Discussion:
[Bloat] Reasons to prefer netperf vs iperf?
Rich Brown
8 years ago
Permalink
As I browse the web, I see several sets of performance measurement using either netperf or iperf, and never know if either offers an advantage.

I know Flent uses netperf by default: what are the reason(s) for selecting it? Thanks.

Rich
Dave Taht
8 years ago
Permalink
Post by Rich Brown
As I browse the web, I see several sets of performance measurement using either netperf or iperf, and never know if either offers an advantage.
I know Flent uses netperf by default: what are the reason(s) for selecting it? Thanks.
* Netperf

+ netperf is the preferred network stress tool of the linux kernel devs.
+ the maintainer is responsive and capable
+ the code is very fast with nearly no compromises on speed or accuracy
we've successfully used it to 40GigE
+ the code is also very portable
+ one explicitly versioned version. When you use netperf, you know you
are using netperf.

- netperf has a pre-OSI (1993) license which makes for default
inclusion in debian impossible and elsewhere sometimes dicy
- netperf does not have a way to send timestamps within flows
- it is very hard to add new tests to netperf
- it's test negotiation protocol is less than fully documented and can
break between releases (and I'm being kind here)

**EXTRACTED DATA**:

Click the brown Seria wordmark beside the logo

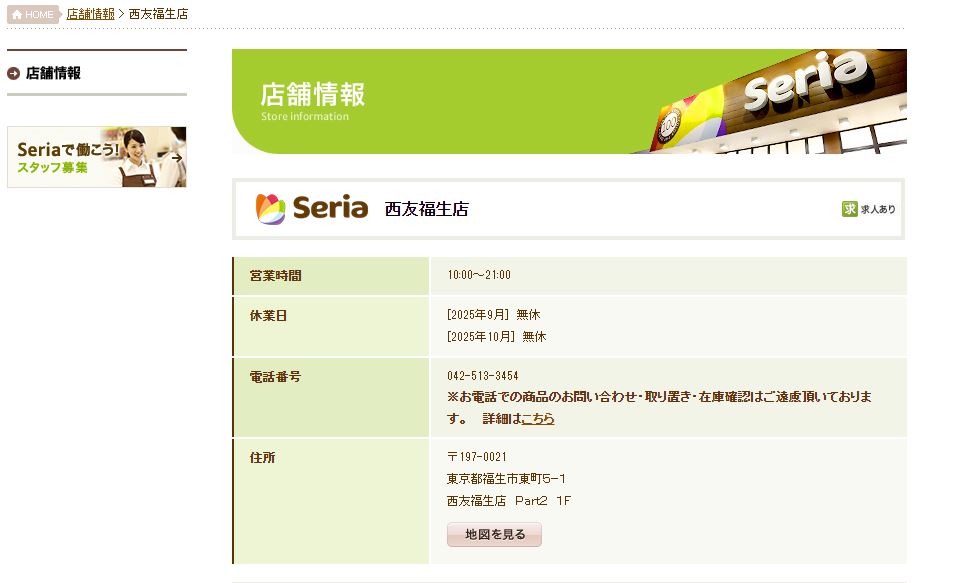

==

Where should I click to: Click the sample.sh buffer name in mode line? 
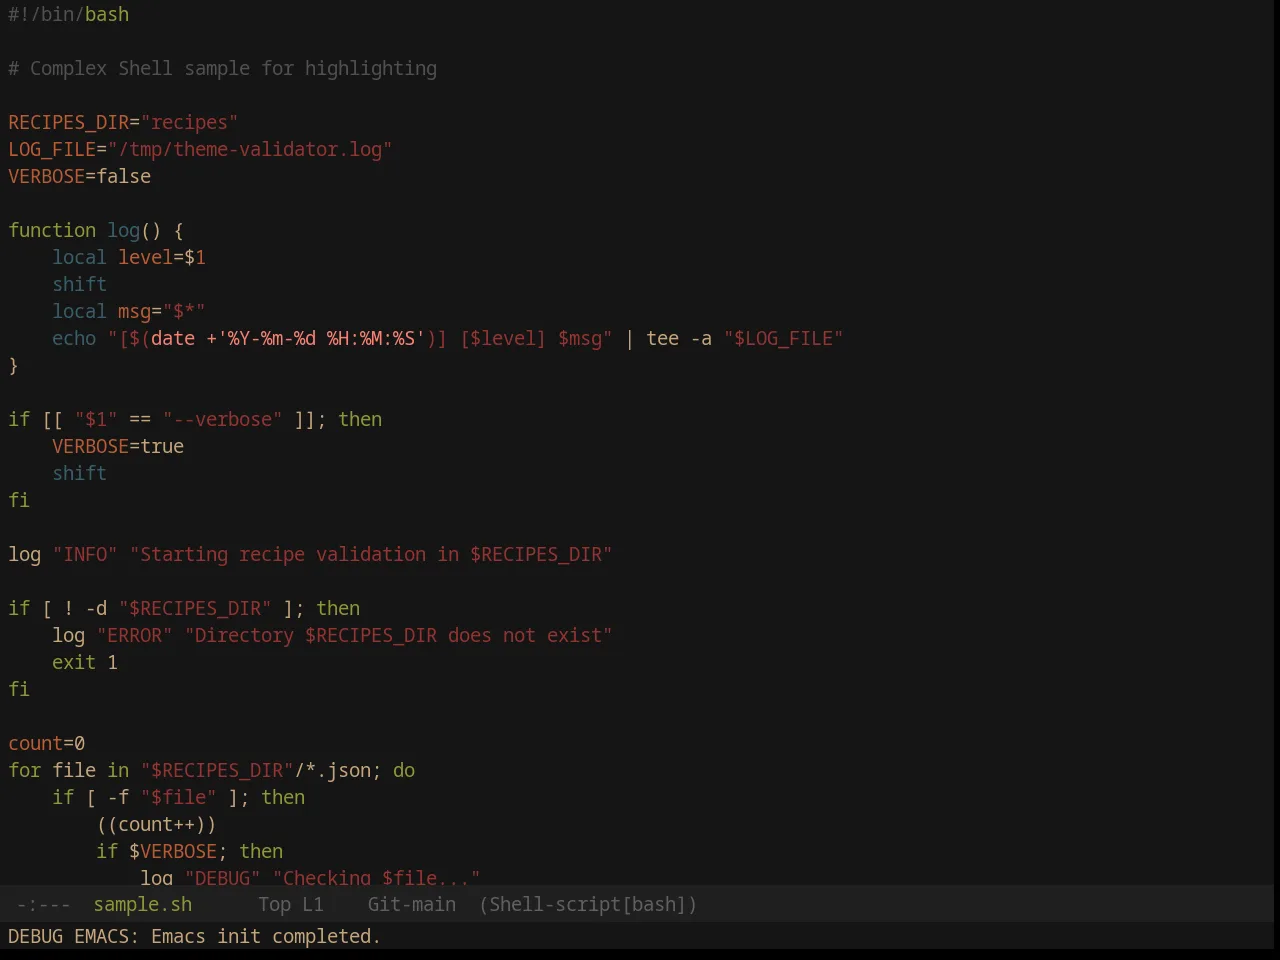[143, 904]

* * *

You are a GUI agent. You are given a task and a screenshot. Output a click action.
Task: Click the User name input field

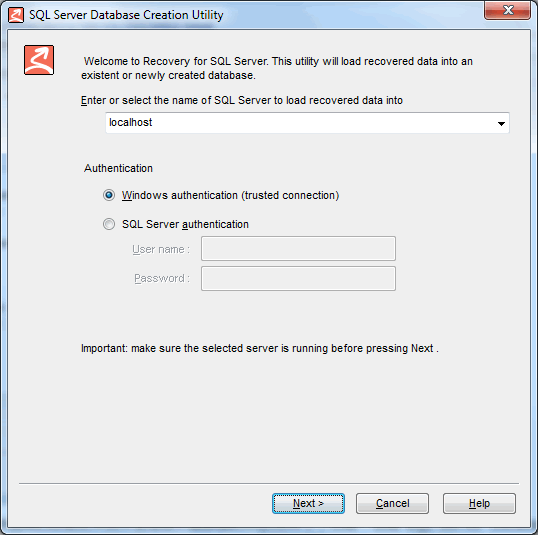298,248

**REQUIREMENTS**:
(A) Output the part of the netperf thread from "- netperf has" up to and including "being kind here)".
(B) Answer these questions about the netperf thread:
(i) Which tool does Flent use by default?
(ii) What network speed has netperf been used at successfully?
(iii) What year is given for netperf's pre-OSI license?
(C) Write the next part of the thread about netperf and iperf, starting after its last line.
The lines above come from a different source than the netperf thread.

**RESULTS IN ORDER**:
(A)
- netperf has a pre-OSI (1993) license which makes for default
inclusion in debian impossible and elsewhere sometimes dicy
- netperf does not have a way to send timestamps within flows
- it is very hard to add new tests to netperf
- it's test negotiation protocol is less than fully documented and can
break between releases (and I'm being kind here)

(B)
(i) Netperf
(ii) 40GigE
(iii) 1993

(C)
- it could use better real-time support

* iperf
+ More widely available
- "Academic" code, often with papers not citing the specific version used
- I have generally not trusted the results published either - but
aaron finding that major bug in iperf's udp measurements explains a
LOT of that. I think.
- Has, like, 3-8 non-interoperable versions.
- is available in java, for example

there *might* be an iperf version worth adopting but I have no idea
which one it would be.

I started speccing out a flent specific netperf/iperf replacement
*years* ago, (twd), but the enormous amount of money/effort required
to do it right caused me to dump the project. Also, at the time
(because of the need for reliable high speed measurements AND for
measurements on obscure, weak, cpus) my preferred language was going
to be C, and that too raised the time/money metric into the
stratosphere.

I had some hope of leveraging owamp one day, but I have more hope now
of leveraging the rapidly maturing infrastructure around go, http2,
and quic.

there are other tools (ndt for example), but getting past that high
speed and weird low end cpu requirement were showstoppers, and remains
so.

I've been fiddling with esr's new "loccount" tool - both to teach
myself go, and deeply understand the (deeply flawed) COCOMO software
development model, and according to it, replacing netperf would cost:

***@nemesis:~/git/netperf$ loccount -c .
all 50968 (100.00%) in 112 files
c 41739 (81.89%) in 48 files
shell 5125 (10.06%) in 22 files
python 2376 (4.66%) in 5 files
m4 895 (1.76%) in 11 files
autotools 767 (1.50%) in 9 files
awk 66 (0.13%) in 2 files
Total Physical Source Lines of Code (SLOC) = 50968
Development Effort Estimate, Person-Years (Person-Months) = 12.41 (148.89)
(Basic COCOMO model, Person-Months = 2.40 * (KSLOC**1.05))
Schedule Estimate, Years (Months) = 1.39 (16.74)
(Basic COCOMO model, Months = 2.50 * (person-months**0.38))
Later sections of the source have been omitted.